Once and a while, you may even go so far as to say (depending on the age and maturity of the child) that he will soon enough be making such decisions on his own. House rules happen everywhere and a child needs to learn to have a good attitude about them. Such rules are the prerogative of those with management responsibilities.
The ideal is that none of this will be done in a contentious way, especially on the part of the parent. The parent needs to set the tone of the discussion to one that is likely to end with understanding and camaraderie. He needs to encourage the child toward self-control.
Answering with a question
Sometimes what a child needs is a prompt to think for himself. Why does he want to know? Does he already have any ideas of answers?
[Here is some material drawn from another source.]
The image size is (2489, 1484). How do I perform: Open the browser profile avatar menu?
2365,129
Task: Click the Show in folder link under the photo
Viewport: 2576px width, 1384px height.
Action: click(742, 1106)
Where might he look for answers?
Sometimes a child asks why as a matter of habit. Sometimes he is trying to stump the parent or find some question that feels it brings conclusion. Getting a child to be aware of his own motives and tendencies will help him ask better questions.
When a question is not really a question
You can tell pretty easily if a child is actually considering your answers or just waiting to fire the next question at you. If he is trying to delay something from happening or trying to argue about a decision, he is not really asking why so much as saying he disagrees. In these cases, I start by referring you back to the concept of parental authority.
These times can also be opportunities to teach your child the difference between discussion and argument. The way everyday language is used, a discussion is an attempt to gain understanding, but an argument is a battle of superiority. He can begin to learn that relationships are built on good discussions, but often destroyed by arguments.
Questions you can’t answer
Not knowing an answer definitively does not need to demean you in your child’s eyes. What matters is how you respond to questions you can’t answer. Here are good things about such questions:
- You learn to research things together, teaching him good ways to do this.
- You help him understand that no one knows everything.
- You help him evaluate whether certain questions are actually worth his time.
Communicate your limits of understanding without belittling yourself. There is no need to do that. Plus, it sets a bad example for your child in his attitudes toward himself.
When your child knows he is a priority
If you develop good family priorities, leave margin in your schedule, and have the general habit of discussing things with your child, your child knows he is a priority. You do not need to feel guilty about not answering every question on-the-spot. In fact, not taking a lot of time for answering right away is sometimes a good example of good time management and priorities in general.
Sometimes why questions are an indication that you can and should include your child in more of your activities. Your willingness to take more time to do your task, explain it, and possibly let him help with parts shows that he is important. Along the way, you will find you get better at answering why and have more fun doing it.